◆ About this task ◆
Every record below is to be restated word for word.

[Data excerpts]
((

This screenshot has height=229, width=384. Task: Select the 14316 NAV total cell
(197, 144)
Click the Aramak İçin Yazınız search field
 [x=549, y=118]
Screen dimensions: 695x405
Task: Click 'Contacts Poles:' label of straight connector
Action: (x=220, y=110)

))

◆ Written response ◆
This screenshot has height=229, width=384. Task: Select the 14316 NAV total cell
(197, 144)
Click the Aramak İçin Yazınız search field
 [x=549, y=118]
Screen dimensions: 695x405
Task: Click 'Contacts Poles:' label of straight connector
Action: (x=220, y=110)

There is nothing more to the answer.